▸ Set exercise
Please copy the data from the line containing "This screenshot has width=1659, height=2212." through the end, adding 62 to every coordinate in the answers and leaving all other text unchanged.

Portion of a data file
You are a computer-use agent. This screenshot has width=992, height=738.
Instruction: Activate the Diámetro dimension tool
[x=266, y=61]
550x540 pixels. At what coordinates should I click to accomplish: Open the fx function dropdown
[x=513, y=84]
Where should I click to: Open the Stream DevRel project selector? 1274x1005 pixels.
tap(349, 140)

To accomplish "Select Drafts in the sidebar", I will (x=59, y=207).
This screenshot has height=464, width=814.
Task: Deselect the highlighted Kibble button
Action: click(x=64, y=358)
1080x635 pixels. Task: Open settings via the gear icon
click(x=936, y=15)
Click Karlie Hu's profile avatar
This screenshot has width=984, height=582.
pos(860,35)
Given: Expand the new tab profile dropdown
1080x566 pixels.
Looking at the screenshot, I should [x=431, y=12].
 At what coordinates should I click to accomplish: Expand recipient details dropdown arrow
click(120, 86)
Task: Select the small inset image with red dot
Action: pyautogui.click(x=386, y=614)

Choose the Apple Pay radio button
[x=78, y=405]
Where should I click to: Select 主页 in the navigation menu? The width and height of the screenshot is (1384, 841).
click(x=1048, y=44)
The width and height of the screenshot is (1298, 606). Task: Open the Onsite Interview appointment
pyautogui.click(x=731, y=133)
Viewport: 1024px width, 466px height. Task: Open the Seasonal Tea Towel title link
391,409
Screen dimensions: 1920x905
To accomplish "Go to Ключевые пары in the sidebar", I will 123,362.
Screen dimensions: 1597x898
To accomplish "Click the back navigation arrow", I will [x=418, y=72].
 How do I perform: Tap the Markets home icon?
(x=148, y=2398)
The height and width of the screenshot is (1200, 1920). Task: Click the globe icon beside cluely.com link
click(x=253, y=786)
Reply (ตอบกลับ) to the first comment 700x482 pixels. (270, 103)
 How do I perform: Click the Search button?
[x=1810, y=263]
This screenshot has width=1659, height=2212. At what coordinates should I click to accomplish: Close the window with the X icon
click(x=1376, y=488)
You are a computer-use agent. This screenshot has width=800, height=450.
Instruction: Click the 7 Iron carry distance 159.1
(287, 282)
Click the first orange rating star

▸ Final answer
This screenshot has width=1659, height=2212. At what coordinates should I click to accomplish: Close the window with the X icon
click(x=1438, y=550)
You are a computer-use agent. This screenshot has width=800, height=450.
Instruction: Click the 7 Iron carry distance 159.1
(349, 344)
Click the first orange rating star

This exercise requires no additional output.